Car was running just fine, and I double checked for codes with the only code being p249d left over from delete. 
I've since removed the old belt (maybe I shouldn't have?), and it was definitely stretched compared to the new. (Going to be a tight fit getting the new one on)
I've confirmed the new belt is the correct part number. 
Can/should I just rotate back like 2014 Cruze 2.0 Timing belt replacement ? - that doesn't seem right, but I'm novice. Can rotating by hand cause any damage?
Since I wasn't experiencing any problems do I just leave it as is? - It's a bit confusing, off by more than 1 tooth I should have been seeing problems.


----------



## AlexGen1Diesel (Dec 6, 2021)

For anyone on the hunt, I was able to track down proper procedure here: Vauxhall Workshop Manuals > Astra J > Engine > Engine mechanics - 2.0L Diesel (LCD, LBS, LBX, LBY) > Repair Instructions > Timing Belt Replacement (workshop-manuals.com) - Granted we're LUZ in the states, but same basic thing.


----------



## 15cruzediesel (Sep 30, 2019)

I was hoping some others would chime in.

So is it running correctly?


----------



## AlexGen1Diesel (Dec 6, 2021)

15cruzediesel said:


> I was hoping some others would chime in.
> 
> So is it running correctly?


I haven't finished the job yet. Awaiting the arrival of the special tools. From asking around, I should be able to lock the crank at top dead, then rotate the cam top dead. Things should align then. If not, something is seriously off, and I'll probably have to adjust the cam sprocket.


----------



## 15cruzediesel (Sep 30, 2019)

Have you rotated it at all since the new belt was installed? 

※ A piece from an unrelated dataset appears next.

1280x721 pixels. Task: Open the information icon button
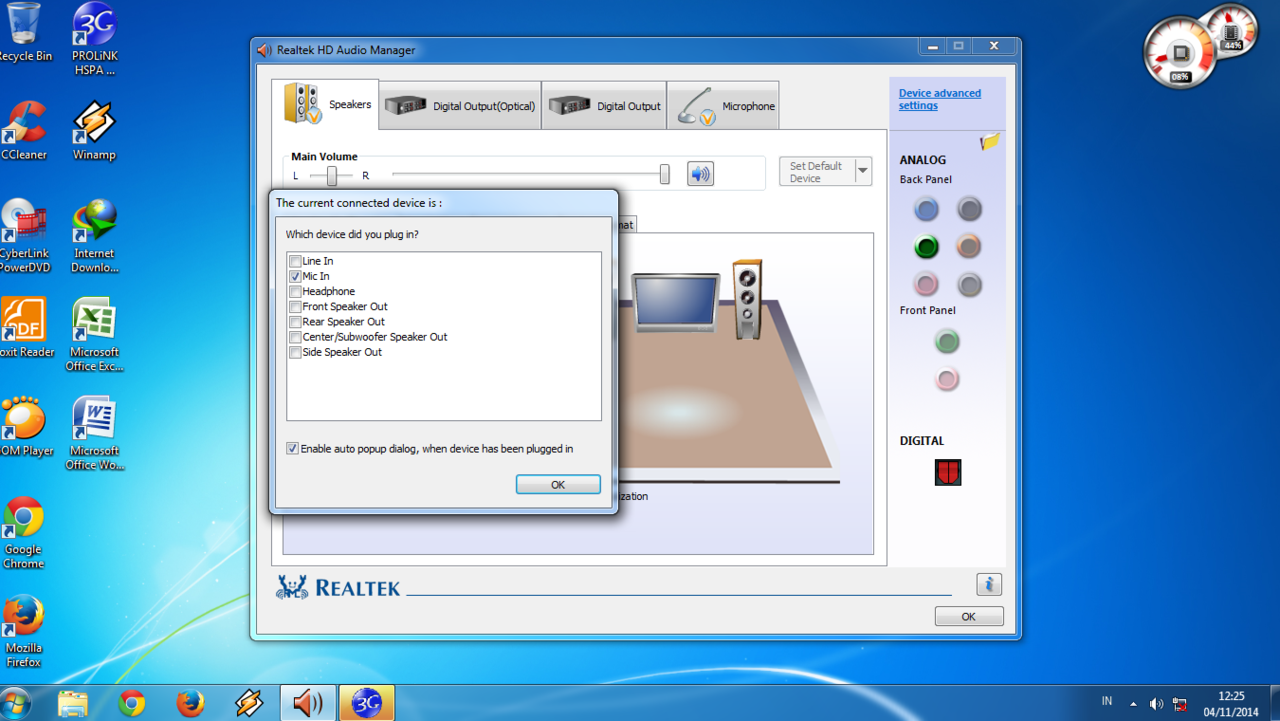click(x=988, y=585)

If you haven't, the engine is still in time since the cam/crank are still in the exact same position they were when the old belt was removed.

This video randomly popped up on my youtube. I never have seen it before.


----------



## AlexGen1Diesel (Dec 6, 2021)

15cruzediesel said:


> Have you rotated it at all since the new belt was installed?
> 
> If you haven't, the engine is still in time since the cam/crank are still in the exact same position they were when the old belt was removed.


I've probably watched that video and the other 2 on YouTube about 10 times each just to see if I did something wrong/missed something. I haven't put the new belt on, and haven't rotated cam/crank since old one was taken off (even tried to wiggle them with bare hands just to see if they were somehow loose). 
When I first checked against the timing marks on the sprockets, per a suggestion from the video, the old belt was still on. So very well could be in time still, and something odd is just going on, but I'm not willing to risk it. I'd imagine being as far off as they are, I would either have a dead engine, or it'd be making an awful racket with codes thrown everywhere. By that measure "should be" in time is likely the case, but better safe than sorry.
Using the special tools will make sure I'm in time, so I'm okay with going that route now, plus I'll have them when I have to do it again/replace the hpfp/service internals. 
Finding info on this engine, without dropping the coin for the helms manuals, has really been the hardest part of this whole process - but now I know where/how to look. 
When I have the boredom to do it, I'm going to have to go through that Vauxhall manual page by page to get an offline copy.


----------



## LulzT1 (Aug 24, 2015)

When I did my TB/WP without the locking tools, the cam sprocket did rotate by itself a bit even though it doesn't seem to move very easily, probably a couple teeth. I had placed some witness marks on prior to removing the old belt so I was able to realign the sprocket by rotating slightly with the new belt on. The HPFP did not line up, so I ended up rotating it CW to match once the cam and crank were in sync.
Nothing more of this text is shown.